Семен опять рванулся, и вот тут-то его начали бить. Усадили на колени и сверху, по хребту локтями припечатали. А потом еще ногами по ребрам. Били с удовольствием, как будто найдя выход для долго копившейся злобы. Семена спасло только то, что в толпе было слишком тесно, — как следует не ударить, не размахнуться. И поэтому самых страшных ударов он избежал.

Во рту стало солоно, кровь капала из носа, будто из испорченного крана.

Пролежав какое-то время, он увидел, как вся очередь нестройно, разом двинулась вперед — белые кроссовки, стоптанные кеды мелькали перед глазами. Это было так унизительно, что Семен ненавидел себя. Понимал, что проиграл. Только с ним одним такое и могло случиться. Лишь его одного и могли урыть в самый важный день всей его девятилетней жизни.

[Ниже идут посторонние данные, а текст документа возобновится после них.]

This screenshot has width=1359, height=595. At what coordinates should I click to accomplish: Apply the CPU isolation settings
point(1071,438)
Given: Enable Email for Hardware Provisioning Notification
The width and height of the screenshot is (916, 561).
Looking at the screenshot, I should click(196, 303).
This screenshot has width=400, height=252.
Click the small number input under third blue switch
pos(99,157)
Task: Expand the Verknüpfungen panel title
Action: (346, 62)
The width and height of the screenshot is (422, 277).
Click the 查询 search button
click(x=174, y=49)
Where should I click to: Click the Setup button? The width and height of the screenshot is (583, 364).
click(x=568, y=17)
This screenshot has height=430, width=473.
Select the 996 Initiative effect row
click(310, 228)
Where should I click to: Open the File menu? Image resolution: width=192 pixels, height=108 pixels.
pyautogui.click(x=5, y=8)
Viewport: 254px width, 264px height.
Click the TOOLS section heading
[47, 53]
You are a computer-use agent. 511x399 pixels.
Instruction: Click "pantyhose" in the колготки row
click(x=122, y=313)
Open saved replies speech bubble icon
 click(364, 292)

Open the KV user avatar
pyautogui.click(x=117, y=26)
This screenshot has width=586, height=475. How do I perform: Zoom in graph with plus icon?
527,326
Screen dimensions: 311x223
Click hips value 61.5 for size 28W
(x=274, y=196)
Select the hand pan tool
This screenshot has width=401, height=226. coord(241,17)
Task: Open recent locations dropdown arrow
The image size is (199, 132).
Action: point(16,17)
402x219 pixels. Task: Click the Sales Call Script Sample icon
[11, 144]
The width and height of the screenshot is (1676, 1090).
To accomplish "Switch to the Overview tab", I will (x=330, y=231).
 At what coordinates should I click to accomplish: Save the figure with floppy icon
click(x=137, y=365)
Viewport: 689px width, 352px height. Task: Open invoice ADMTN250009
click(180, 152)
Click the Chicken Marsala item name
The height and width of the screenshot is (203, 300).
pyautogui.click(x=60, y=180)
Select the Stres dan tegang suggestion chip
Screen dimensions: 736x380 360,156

Он совершил побег — не пошел в школу, уже без всякого сожаления миновал пустырь, расположенный между банно-прачечным комбинатом и железной дорогой, не замечая ни деревянных самодельных ворот, ни «центрального круга», который еще вчера прочерчивал собственной подошвой. Поднялся на платформу и сел в электричку, идущую в сторону Москвы. Он и раньше с пацанами ездил на недавно открывшийся вещевой рынок в Царицыно — потолкаться по рядам, поглазеть на нарядные коробки видеокассет, на плакаты с голыми девицами, прицениться к китайским футболкам, к железным перстням в виде человеческих черепов… но сегодня был день исключительный. И ощущение собственного тела, и то, как он воспринимал происходящее вокруг, — все это было до невероятности странным. С одной стороны, его восприятие было обострено, и в то же время он погрузился в какое-то небывалое прежде оцепенение: он будто грезил наяву, будто спал с широко раскрытыми глазами. Все вокруг него было несомненным, достоверным, подлинным как никогда, но вместе с тем он никак не мог поверить в то, что сам он действительно существует. На минуту Семену даже показалось, что он болен — точно так же, как последней зимой, когда он целую неделю температурил. Тогда привычные узоры на обоях превратились в живописные призраки: там были и острые, зловещие профили разных уродцев, и, отдельно, большое, вытянутое страшное ухо, и одноногий футболист, согнувшийся под тяжестью собственного горба, и очертания каких-то неведомых материков, и рубиновые пожарища, и, в отсветах этих пожарищ, погибающие города…

Вот и сегодня с утра Семен испытывал нечто подобное, с той лишь разницей, что ощущал в себе незнакомое прежде напряжение воли. И вот теперь все это кончилось, оборвалось, не сбылось… Уголовная местная шантрапа размазала его по асфальту.

Но он все-таки поднялся. Вытер нос рукавом шерстяной олимпийки. Он увидел, что высокие ворота наконец-то открыли. Однако толпа как будто наткнулась на прозрачную стену. Встав на цыпочки и вытянув шею, Семен разглядел пятерых стоявших за воротами парней — они осаживали и усмиряли всю эту разбушевавшуюся мальчишечью ораву. Ах, какие на них были костюмы — стального цвета, с фигурными красными вставками! Ах, какие чудесные, обо всем говорящие ромбы лепились по рукавам и один, чуть побольше, — на правой стороне груди. Конечно, не сами по себе костюмы были восхитительны, — те, кто носил их, принадлежали к иному миру, к какой-то особой породе людей. Они были похожи друг на друга как близнецы. Им было лет по пятнадцать, и они принадлежали к школе!

— А ну назад! — кричали они толпе. — По пятеркам, вас будут впускать по пятеркам. А ну встал на место!

Отобрав двадцать человек, парни закрыли ворота. И вот тут-то Семен каким-то невероятным, неожиданным для самого себя образом прорвался к воротам и прилепился лбом к горячим прутьям. И уже никакая сила не могла его от этих прутьев отлепить. Он увидел, как отбирают в школу. На огороженном и очень маленьком участке поля две первые пятерки поставили друг против друга. И тут же пацаны затеяли остервенелый спор — никто не хотел становиться в ворота. Вратарей назначили в приказном порядке. Вслед за этим один из «работяг» тренеров — лысый, обрюзгший — вставил в пухлые губы свисток, и началась обычная дворовая возня — каждый старался присвоить мяч, чтобы не расставаться с ним как можно дольше.